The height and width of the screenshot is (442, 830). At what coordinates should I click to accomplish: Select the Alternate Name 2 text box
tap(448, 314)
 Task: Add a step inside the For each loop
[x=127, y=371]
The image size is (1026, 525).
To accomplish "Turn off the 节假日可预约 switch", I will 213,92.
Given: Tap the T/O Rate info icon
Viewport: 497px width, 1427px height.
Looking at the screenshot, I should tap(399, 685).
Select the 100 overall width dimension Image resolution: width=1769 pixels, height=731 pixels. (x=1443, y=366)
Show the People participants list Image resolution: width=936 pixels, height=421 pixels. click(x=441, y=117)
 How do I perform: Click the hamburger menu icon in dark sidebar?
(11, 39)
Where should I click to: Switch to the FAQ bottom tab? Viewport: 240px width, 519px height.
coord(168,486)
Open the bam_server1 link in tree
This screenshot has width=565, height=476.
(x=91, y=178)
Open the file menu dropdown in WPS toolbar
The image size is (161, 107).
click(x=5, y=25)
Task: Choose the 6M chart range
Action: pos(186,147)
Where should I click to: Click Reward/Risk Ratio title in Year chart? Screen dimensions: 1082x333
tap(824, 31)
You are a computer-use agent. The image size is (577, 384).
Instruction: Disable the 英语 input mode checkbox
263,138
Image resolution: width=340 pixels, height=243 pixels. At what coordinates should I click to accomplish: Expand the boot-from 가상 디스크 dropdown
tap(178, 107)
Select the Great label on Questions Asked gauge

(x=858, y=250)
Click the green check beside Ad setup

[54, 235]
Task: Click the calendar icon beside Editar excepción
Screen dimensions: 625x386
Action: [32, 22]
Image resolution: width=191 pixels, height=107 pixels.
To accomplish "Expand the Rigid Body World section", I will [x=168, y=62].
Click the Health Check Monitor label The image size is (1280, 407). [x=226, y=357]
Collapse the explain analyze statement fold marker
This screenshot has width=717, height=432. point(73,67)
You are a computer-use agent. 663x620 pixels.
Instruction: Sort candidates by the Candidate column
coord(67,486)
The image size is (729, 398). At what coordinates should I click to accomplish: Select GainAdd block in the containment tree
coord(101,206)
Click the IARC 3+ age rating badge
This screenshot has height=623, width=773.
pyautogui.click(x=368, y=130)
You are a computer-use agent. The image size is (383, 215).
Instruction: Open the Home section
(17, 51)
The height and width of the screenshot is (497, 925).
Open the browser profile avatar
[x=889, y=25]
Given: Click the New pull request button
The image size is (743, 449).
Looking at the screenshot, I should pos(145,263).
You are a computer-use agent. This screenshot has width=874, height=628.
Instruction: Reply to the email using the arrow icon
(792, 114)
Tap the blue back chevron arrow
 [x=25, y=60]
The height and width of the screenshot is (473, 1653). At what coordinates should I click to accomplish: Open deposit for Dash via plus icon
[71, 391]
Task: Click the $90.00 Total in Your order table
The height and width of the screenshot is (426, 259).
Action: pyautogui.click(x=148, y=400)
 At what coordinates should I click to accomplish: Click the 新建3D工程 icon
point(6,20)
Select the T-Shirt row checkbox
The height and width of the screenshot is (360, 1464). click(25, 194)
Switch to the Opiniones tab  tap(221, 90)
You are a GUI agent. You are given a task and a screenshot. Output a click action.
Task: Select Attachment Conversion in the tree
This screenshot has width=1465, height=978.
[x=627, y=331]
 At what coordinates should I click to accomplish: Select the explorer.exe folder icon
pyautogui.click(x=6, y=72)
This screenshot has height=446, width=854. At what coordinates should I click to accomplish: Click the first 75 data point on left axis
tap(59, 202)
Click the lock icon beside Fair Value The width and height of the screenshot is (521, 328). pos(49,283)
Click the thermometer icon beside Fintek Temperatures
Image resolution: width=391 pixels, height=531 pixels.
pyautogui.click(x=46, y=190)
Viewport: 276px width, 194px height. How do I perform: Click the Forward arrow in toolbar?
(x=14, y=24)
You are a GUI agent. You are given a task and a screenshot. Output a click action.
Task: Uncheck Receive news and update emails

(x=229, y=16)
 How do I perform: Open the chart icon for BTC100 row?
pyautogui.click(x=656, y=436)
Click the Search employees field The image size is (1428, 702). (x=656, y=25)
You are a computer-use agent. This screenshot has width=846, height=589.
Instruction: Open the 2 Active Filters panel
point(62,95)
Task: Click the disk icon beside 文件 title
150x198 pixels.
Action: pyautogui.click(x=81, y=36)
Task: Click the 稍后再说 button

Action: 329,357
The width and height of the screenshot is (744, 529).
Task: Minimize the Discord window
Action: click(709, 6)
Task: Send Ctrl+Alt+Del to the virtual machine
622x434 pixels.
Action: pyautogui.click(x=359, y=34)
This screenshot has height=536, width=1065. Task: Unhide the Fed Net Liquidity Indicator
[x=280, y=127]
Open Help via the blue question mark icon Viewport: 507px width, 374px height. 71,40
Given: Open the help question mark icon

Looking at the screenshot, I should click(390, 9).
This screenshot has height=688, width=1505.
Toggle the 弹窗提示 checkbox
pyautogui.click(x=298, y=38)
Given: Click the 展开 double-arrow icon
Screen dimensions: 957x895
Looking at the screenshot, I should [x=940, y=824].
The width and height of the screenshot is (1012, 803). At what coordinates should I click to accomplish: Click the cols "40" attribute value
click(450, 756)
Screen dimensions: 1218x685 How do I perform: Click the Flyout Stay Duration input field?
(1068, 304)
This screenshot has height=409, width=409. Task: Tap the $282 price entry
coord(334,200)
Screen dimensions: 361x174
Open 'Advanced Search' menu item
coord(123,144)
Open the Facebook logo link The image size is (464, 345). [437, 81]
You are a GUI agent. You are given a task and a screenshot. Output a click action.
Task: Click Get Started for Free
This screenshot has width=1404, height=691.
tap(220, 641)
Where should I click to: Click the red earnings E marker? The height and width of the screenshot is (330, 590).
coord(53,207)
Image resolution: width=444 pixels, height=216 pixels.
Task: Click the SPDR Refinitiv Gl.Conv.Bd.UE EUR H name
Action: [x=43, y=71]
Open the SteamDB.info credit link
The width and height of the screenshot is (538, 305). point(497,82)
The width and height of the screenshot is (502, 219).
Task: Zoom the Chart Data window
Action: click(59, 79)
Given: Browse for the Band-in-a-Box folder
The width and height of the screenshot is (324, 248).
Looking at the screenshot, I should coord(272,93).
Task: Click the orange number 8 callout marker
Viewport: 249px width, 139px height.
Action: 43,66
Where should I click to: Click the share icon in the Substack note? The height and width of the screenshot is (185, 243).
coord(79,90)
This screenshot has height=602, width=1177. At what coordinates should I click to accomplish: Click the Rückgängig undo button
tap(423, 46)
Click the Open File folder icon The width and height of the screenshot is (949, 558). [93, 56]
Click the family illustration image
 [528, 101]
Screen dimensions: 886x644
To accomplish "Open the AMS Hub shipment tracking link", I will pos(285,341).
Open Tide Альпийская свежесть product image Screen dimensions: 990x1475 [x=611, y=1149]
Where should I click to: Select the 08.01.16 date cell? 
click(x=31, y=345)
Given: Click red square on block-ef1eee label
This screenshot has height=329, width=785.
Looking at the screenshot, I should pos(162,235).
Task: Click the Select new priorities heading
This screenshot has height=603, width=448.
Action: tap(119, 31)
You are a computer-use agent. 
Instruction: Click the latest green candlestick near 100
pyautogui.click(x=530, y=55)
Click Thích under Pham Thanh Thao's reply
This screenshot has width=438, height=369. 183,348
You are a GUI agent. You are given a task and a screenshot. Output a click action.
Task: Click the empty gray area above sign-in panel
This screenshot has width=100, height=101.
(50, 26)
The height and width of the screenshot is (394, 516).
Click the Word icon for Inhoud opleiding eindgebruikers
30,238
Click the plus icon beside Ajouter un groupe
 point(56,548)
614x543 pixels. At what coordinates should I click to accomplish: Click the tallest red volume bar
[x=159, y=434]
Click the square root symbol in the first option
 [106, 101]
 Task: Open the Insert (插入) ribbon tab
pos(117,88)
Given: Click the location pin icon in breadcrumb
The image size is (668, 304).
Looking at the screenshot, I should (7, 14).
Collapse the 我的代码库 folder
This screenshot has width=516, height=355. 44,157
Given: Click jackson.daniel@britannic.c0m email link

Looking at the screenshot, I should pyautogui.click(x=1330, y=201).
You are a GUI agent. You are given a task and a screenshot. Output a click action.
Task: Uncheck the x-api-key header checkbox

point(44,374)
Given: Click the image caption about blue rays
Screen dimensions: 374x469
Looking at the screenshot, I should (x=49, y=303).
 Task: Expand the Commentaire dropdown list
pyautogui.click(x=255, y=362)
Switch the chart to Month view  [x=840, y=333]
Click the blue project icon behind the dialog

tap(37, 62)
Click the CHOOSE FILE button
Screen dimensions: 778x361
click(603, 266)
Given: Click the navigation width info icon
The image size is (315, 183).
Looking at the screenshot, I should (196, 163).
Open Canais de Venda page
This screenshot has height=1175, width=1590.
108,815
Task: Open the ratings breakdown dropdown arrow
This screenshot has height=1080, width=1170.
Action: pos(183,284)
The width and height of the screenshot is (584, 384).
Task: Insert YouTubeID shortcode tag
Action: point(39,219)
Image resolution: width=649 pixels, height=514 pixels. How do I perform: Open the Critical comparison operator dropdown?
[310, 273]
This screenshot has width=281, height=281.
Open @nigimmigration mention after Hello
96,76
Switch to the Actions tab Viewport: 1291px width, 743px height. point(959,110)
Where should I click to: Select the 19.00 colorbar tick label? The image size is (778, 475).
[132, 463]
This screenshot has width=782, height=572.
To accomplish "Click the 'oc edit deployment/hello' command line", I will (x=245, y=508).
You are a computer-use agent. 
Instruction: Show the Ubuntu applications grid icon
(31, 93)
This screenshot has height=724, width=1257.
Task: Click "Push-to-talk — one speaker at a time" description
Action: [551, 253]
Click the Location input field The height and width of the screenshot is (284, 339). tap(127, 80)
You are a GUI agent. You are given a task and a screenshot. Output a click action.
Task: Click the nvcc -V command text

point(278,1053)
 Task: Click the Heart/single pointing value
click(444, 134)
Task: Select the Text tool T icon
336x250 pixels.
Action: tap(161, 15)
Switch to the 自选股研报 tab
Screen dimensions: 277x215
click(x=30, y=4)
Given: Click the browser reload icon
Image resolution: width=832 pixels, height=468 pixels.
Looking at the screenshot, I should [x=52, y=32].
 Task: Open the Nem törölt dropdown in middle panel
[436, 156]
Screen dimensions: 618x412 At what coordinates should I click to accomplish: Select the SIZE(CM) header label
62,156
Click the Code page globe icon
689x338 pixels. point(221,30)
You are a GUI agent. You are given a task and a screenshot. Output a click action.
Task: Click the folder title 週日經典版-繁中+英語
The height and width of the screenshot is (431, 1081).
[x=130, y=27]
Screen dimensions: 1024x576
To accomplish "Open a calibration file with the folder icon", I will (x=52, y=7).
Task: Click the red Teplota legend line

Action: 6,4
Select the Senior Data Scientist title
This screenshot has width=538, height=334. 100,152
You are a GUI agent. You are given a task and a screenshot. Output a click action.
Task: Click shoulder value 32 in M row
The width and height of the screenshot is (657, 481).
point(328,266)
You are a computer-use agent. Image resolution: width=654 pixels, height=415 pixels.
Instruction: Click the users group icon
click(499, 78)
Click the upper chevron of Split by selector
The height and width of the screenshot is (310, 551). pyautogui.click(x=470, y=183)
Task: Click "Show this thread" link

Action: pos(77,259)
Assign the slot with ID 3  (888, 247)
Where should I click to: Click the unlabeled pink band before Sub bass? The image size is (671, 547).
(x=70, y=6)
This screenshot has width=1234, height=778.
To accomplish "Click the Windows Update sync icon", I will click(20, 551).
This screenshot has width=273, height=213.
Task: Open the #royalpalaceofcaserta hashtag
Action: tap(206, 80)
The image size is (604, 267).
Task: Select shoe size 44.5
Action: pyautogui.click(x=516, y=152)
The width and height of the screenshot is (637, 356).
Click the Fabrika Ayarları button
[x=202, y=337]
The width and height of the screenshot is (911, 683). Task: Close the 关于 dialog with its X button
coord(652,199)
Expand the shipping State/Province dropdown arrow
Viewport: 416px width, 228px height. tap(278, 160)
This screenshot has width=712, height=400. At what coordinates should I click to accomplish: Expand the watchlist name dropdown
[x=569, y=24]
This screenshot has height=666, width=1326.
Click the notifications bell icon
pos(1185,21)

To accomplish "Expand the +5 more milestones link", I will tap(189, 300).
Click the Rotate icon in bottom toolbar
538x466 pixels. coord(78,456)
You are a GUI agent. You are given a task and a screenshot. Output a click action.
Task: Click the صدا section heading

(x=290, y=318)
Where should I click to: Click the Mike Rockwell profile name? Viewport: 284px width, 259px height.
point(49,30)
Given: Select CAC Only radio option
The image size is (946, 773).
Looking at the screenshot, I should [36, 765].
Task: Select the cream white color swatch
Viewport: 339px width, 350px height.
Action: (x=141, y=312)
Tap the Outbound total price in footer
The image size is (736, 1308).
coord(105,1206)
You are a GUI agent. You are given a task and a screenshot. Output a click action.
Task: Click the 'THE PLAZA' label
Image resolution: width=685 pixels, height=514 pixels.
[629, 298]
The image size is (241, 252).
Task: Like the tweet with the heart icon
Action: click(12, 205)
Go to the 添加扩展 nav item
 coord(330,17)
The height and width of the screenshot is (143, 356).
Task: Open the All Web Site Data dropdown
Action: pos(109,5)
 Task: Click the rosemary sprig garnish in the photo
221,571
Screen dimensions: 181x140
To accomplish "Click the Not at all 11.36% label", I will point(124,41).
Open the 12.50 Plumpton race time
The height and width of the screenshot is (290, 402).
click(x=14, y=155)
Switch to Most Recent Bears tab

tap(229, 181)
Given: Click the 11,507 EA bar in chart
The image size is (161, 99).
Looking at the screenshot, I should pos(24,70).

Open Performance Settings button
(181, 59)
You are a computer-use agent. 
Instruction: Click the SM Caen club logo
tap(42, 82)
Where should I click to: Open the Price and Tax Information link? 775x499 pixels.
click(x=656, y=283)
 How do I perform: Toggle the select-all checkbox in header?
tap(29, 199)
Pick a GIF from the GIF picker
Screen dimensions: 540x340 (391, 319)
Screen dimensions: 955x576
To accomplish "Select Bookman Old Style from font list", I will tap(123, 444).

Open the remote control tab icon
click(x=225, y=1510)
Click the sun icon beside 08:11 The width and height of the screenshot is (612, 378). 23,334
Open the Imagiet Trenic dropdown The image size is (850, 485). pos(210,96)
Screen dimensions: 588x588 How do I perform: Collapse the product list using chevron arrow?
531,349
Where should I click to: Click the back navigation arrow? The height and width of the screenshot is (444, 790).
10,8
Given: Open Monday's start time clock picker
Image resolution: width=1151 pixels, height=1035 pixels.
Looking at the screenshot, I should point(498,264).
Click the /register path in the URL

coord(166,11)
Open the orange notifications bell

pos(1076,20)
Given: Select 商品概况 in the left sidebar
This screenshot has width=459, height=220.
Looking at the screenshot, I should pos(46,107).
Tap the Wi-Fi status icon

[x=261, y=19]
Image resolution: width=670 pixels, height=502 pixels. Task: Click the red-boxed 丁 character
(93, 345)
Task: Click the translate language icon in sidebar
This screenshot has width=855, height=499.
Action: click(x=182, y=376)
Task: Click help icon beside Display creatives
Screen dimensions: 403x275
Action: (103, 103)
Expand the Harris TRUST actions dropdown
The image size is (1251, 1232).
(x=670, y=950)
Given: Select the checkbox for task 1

※

→ **TASK GOAL**
Give back, word for word, only the lines above from the line holding "Task: Click the 稍后再说 button" to the line holding "Open Help via", both included.

→ **PROBLEM SOLUTION**
Task: Click the 稍后再说 button

Action: 329,357
The width and height of the screenshot is (744, 529).
Task: Minimize the Discord window
Action: click(709, 6)
Task: Send Ctrl+Alt+Del to the virtual machine
622x434 pixels.
Action: pyautogui.click(x=359, y=34)
This screenshot has height=536, width=1065. Task: Unhide the Fed Net Liquidity Indicator
[x=280, y=127]
Open Help via the blue question mark icon Viewport: 507px width, 374px height. 71,40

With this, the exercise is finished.